Cloudsourcing: Automatically Enabling Expensive Cryptographic Algorithms on Lightweight Mobile Devices
There has been an explosion in new forms of cryptography in the past few decades. These advances are not simply new schemes of the same type, but rather entirely new paradigms of protecting the confidentiality and integrity of data. Examples include identity-based encryption, attribute-based encryption, functional encryption over regular languages, and broadcast encryption.
Much of this novel research has been made possible by cryptography based on bilinear maps, or pairings. While pairing-based cryptography enables powerful and expressive cryptosystems, it often comes at a cost, as pairings tend to be time-consuming operations. Accordingly, there have been several research efforts in the past aimed at outsourcing some of this heavy computation to an untrusted yet computationally powerful entity, such as a cloud-based provider. A lightweight, trusted client can then complete decryption or signature verification without the cloud provider learning anything about the plaintext data or secret key material.
Up until now, finding the outsourced versions of cryptographic schemes has been done manually. This is often a tedious, long, and error-prone process. We address this by developing CloudSource. CloudSource aims to improve the state of the art by automating the process of outsourcing cryptographic schemes given only a high-level description of the scheme in a Scheme Description Language (SDL). The output is the outsourced version of the scheme in SDL, Python, and C++, as well as a proof showing the transformations used to obtain the outsourced version. We demonstrate the utility of this approach in a variety of pairing-based cryptosystems. Our results indicate that this solution shows promise as the next step in automating efficiency improvements to cryptographic schemes.
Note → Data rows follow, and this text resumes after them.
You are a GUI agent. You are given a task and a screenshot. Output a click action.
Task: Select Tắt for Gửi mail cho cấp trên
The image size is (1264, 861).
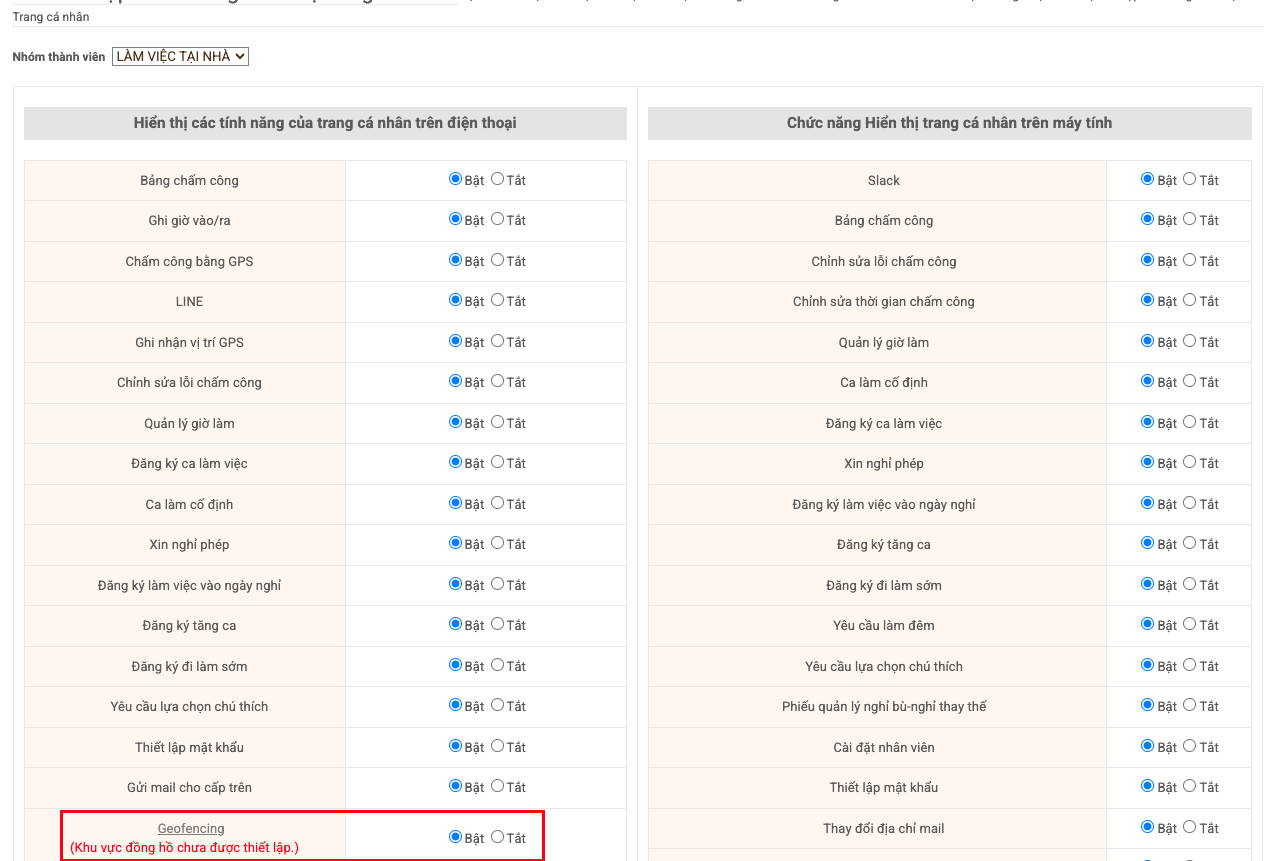(497, 786)
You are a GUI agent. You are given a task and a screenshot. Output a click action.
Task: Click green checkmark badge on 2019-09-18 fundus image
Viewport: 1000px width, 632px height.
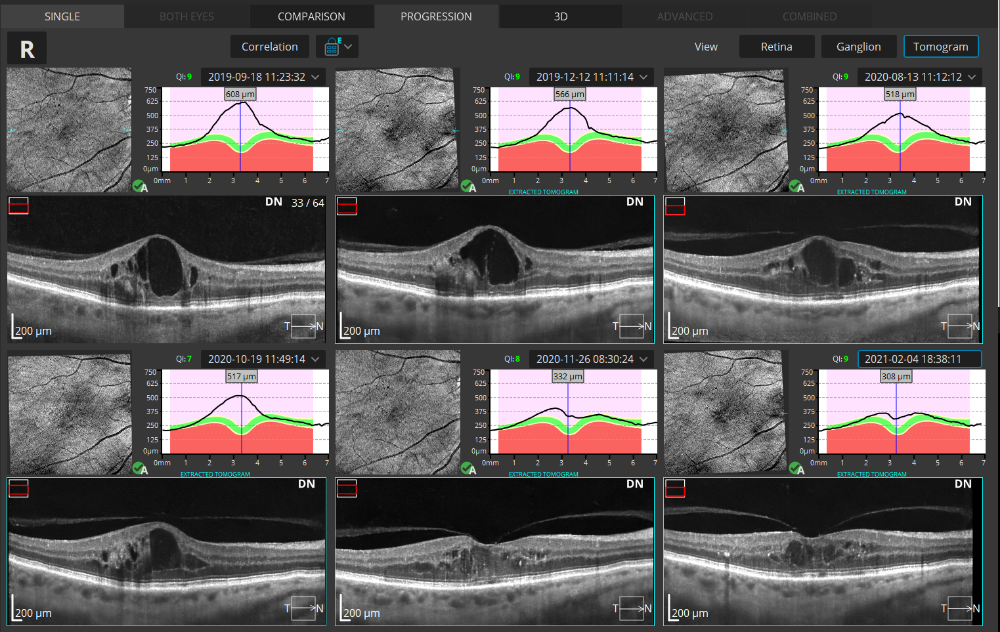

Zerocoin: An anonymity scheme for bitcoin
Bitcoin is the first e-cash system to see widespread adoption. While Bitcoin offers the potential for new types of financial interaction, it has significant limitations regarding privacy. Specifically, because the Bitcoin transaction log is completely public, users' privacy is protected only through the use of pseudonyms. Zerocoin is a cryptographic extension to Bitcoin that augments the protocol to allow for fully anonymous currency transactions. It uses standard cryptographic assumptions and does not introduce new trusted parties, or otherwise change the security model of Bitcoin.